The highest attendance recorded at Broadhall Way was 8,040 for a match against Newcastle United in the FA Cup fourth round on 25 January 1998. A temporary stand was erected to increase the stadium capacity to 8,100 in order to meet the Football Association's requirements. The record league attendance is 7,228, set during a EFL League One fixture against Luton Town on 4 October 2025. The club's lowest attendance while competing in the highest tier of non-League football was 879 for a match against Stalybridge Celtic on 18 March 1995. The lowest overall attendance for a first-team fixture was 152 for an Isthmian League match against Billericay Town on 31 August 1987.
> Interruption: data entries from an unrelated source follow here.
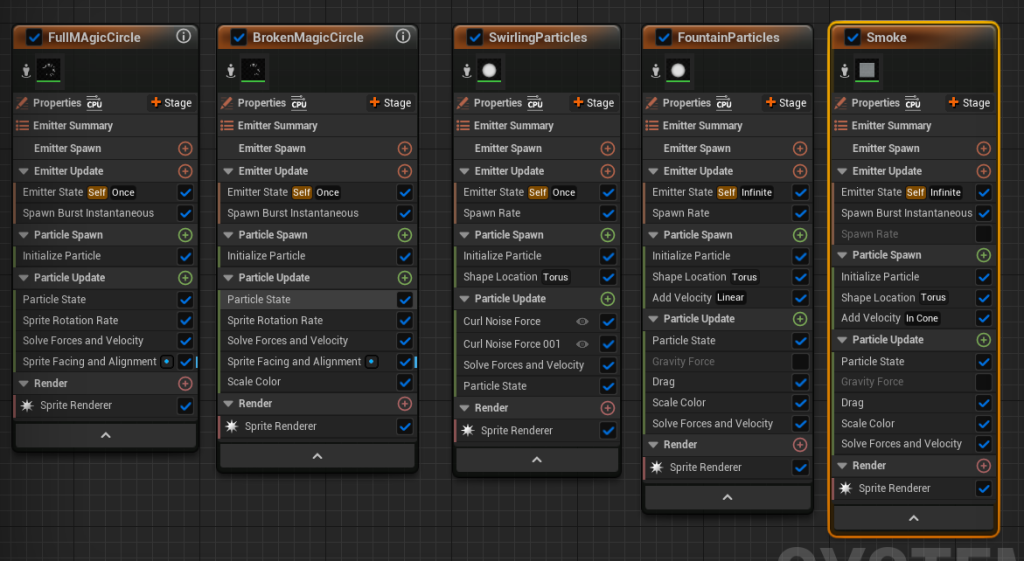Click Stage button in FountainParticles
Image resolution: width=1024 pixels, height=561 pixels.
pos(786,103)
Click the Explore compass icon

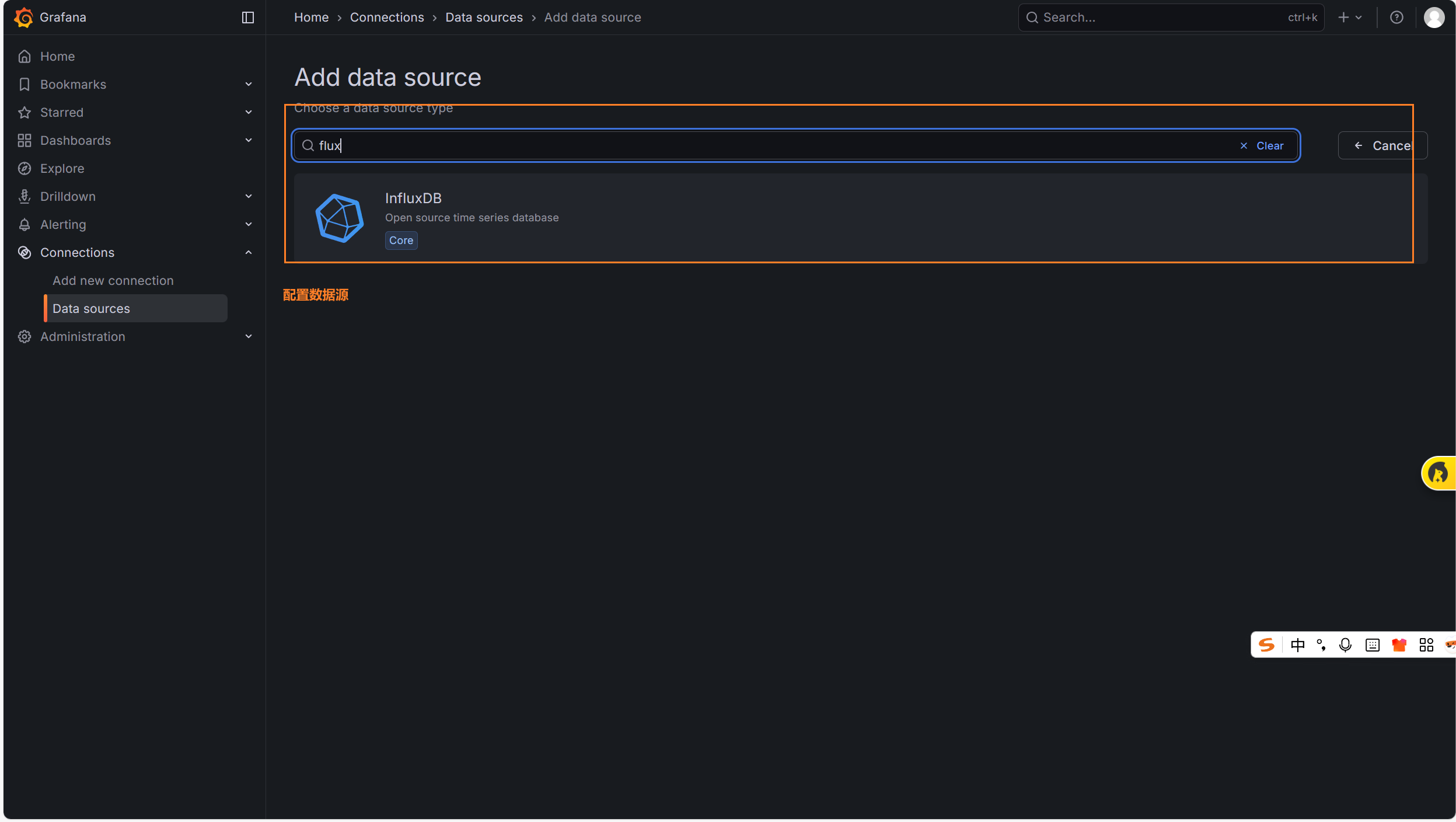25,169
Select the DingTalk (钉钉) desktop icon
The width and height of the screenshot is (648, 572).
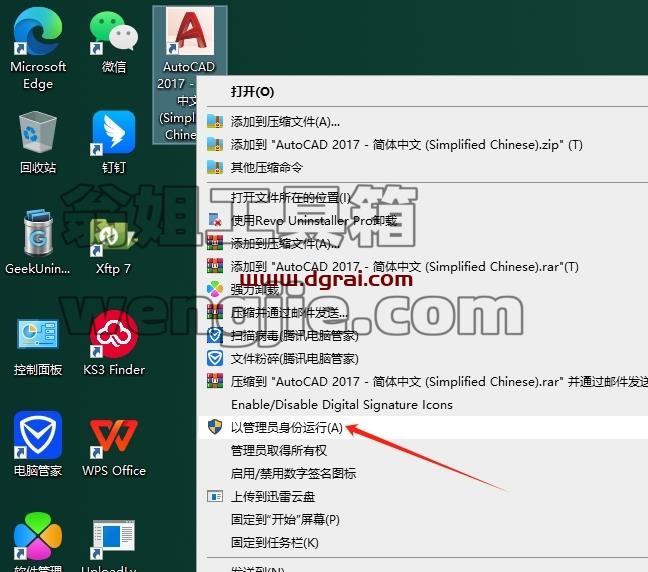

Since Stevenage's promotion to the Football Conference in 1994, average attendances at Broadhall Way have demonstrated a steady overall increase. The club's first season in the Football League produced an average attendance of 2,897, surpassing the previous high of 2,855 set during the 1996–97 season. This figure rose significantly in the following season, with an average of 3,559 recorded during the club's first season in League One, marking both the first time the club averaged over 3,000 and exceeding a cumulative home attendance of 100,000 across the season. Attendances fluctuated during subsequent years, correlating with changes in league position and division. Following the COVID-19 pandemic, which prevented supporters from attending matches in the 2020–21 season, figures began to rise again. A new record seasonal average was established in the club's 2023–24 season, with 4,660 spectators attending League One fixtures on average. Although this slightly declined to 3,989 during the 2024–25 season, it remained well above historical averages. The club's lowest average attendance during their time in the top five tiers of English football was recorded in the 1994–95 season, their first in the Conference, with an average of 1,440.

==Transport==

The ground is located just over a mile away from Stevenage railway station, which is adjacent to the town centre; the station lies on the East Coast Main Line north of King's Cross station. A shuttle bus service operates on matchdays between the station, town centre, and the stadium. Parking for around 500 vehicles is available opposite the ground free of charge.